Trump wants to choose the leader of Iran

Updated

The President of the United States reiterates that he will not accept someone with the same old policies that could lead to a new war "in five years."

U.S. President Donald Trump.
U.S. President Donald Trump.AP

Over the past week, Trump has given all kinds of reasons to justify the attacks, including an unprecedented claim yesterday that if the operation had not been launched right now, with a two-week margin, Tehran would have obtained a nuclear weapon, while simultaneously boasting of having annihilated its nuclear program in last June's attacks. The American president has also outlined various scenarios for the future: from a citizen uprising to a possible civil war with the arrival of the Kurds. He indicated that his country had identified potential candidates to succeed Ali Jamenei, who died on the first day of the attacks, but most of them had also died.
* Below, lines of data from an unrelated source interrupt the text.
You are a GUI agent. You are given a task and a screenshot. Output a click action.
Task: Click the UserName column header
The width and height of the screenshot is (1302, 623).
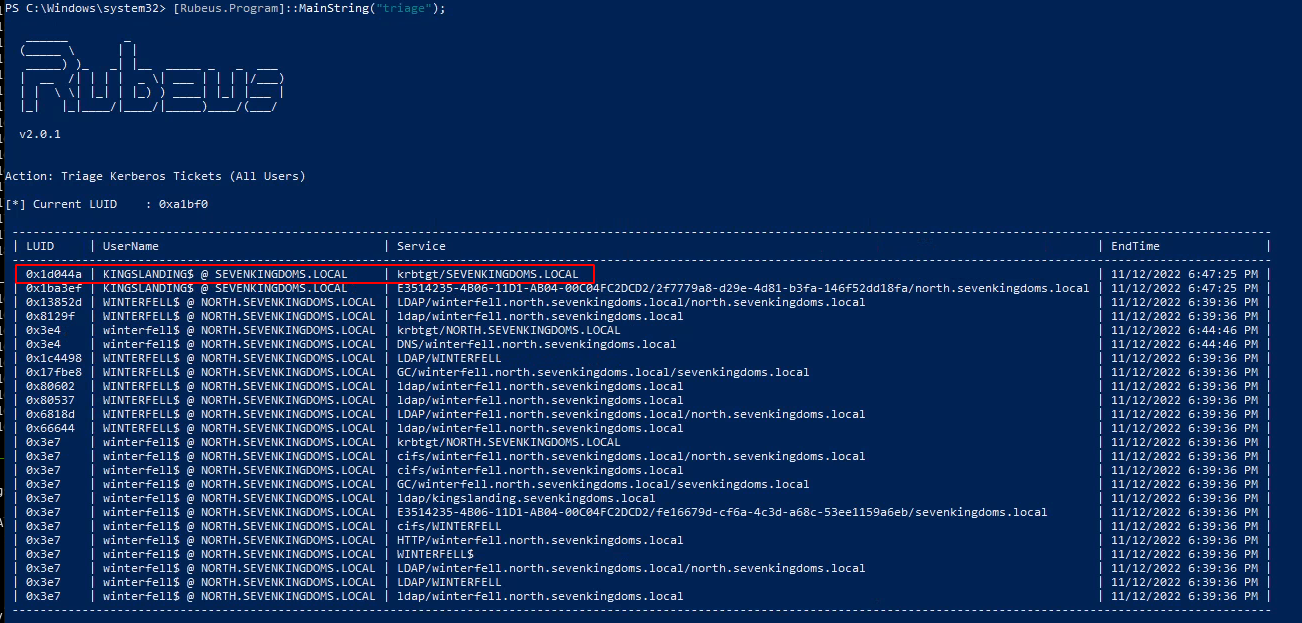pos(130,246)
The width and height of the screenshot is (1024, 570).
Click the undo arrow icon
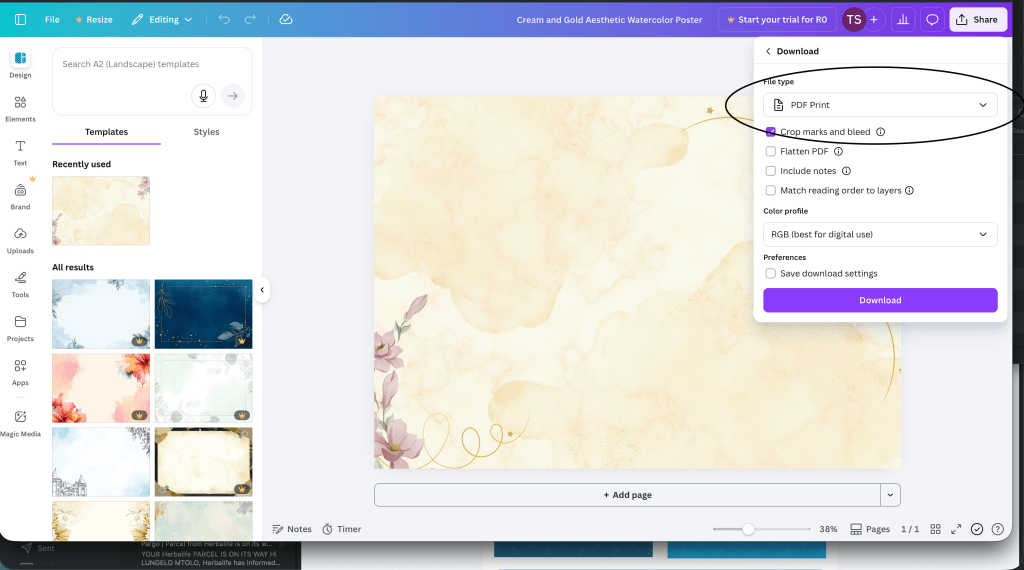[224, 19]
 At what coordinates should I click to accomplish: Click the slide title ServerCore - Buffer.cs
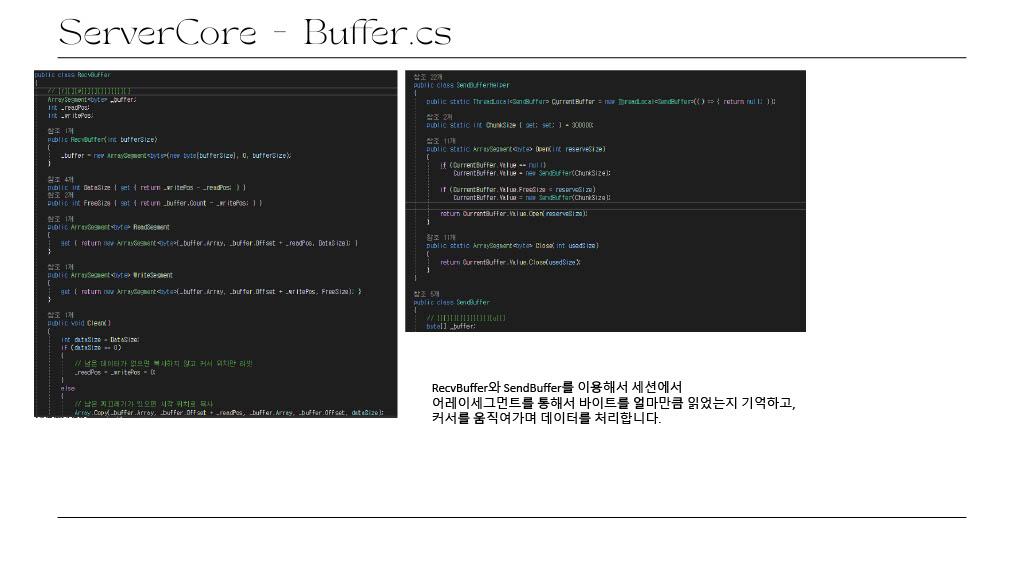pos(256,33)
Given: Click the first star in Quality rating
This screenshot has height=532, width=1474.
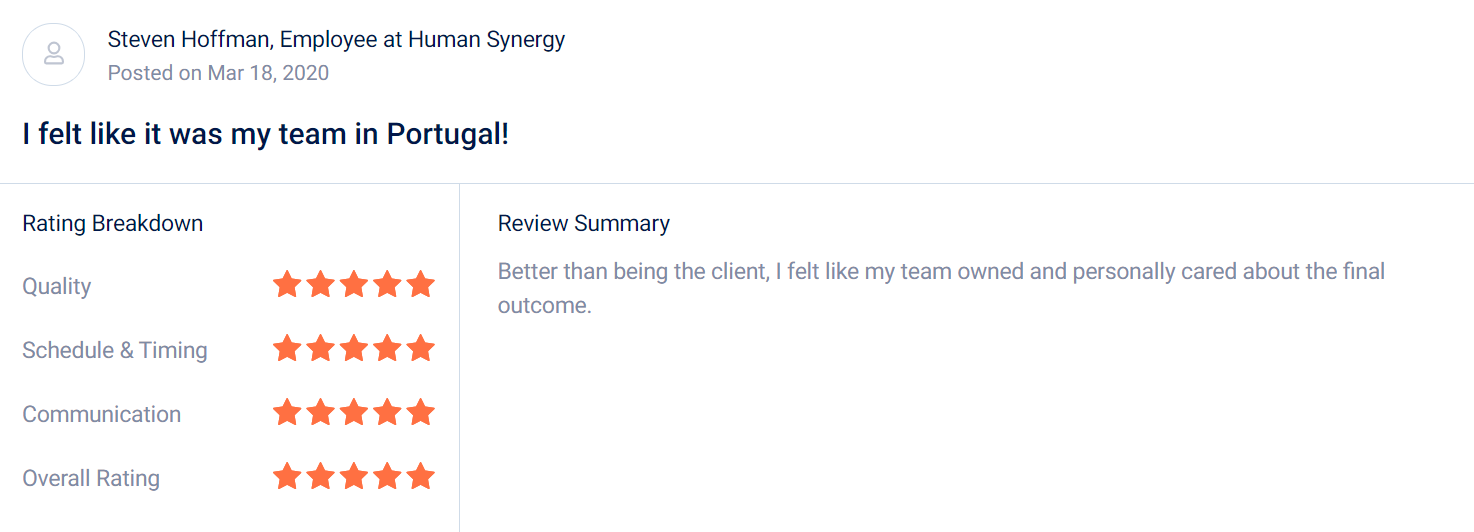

However, he has now made it clear that the most likely successor, Jamenei's own son, is not acceptable. And that he will be the one to decide who rules in Iran.

"They are wasting their time. Jamenei's son is insignificant. I have to participate in the appointment, as with Delcy [Rodríguez] in Venezuela," Trump told Axios in a brief interview on Thursday. "Jamenei's son is unacceptable to me. We want someone who brings harmony and peace to Iran," he added, stating that this would simply be a continuation of Jamenei's same policies, who has been in power since 1989. According to him, these policies would force the United States back into war "in five years."

On Tuesday, during a joint appearance with German Chancellor Friedrich Merz, the American president had indicated that "the worst-case scenario would be if we did this and the person who took office was as bad as the previous one, right? That could happen. We don't want that to happen (...) It would probably be the worst. You go through this and then, in five years, you realize that you put someone who is not better."

Similarly, the White House seems to have completely ruled out, at least for now, the option of Reza Pahlavi, the son of the Shah who has been exiled in the US for 40 years, very close to Washington, and who in recent weeks has mobilized all his followers to try to convince the Trump administration that he is the best possible candidate to lead a transition to democracy.

The government is not convinced and seems to lean, as Trump has said several times, towards someone similar to Delcy Rodríguez. Someone from within, who controls the levers, the natural resources, and who agrees to remain in power but obeying all instructions from Washington. "Some people like him," Trump said about Pahlavi on Tuesday as well, before adding: "We haven't thought much about that. It seems to me that someone from within, perhaps, would be more appropriate." The MAGA leader stated that he would prefer a moderate, "someone who is there, who is popular at the moment, if such a person exists."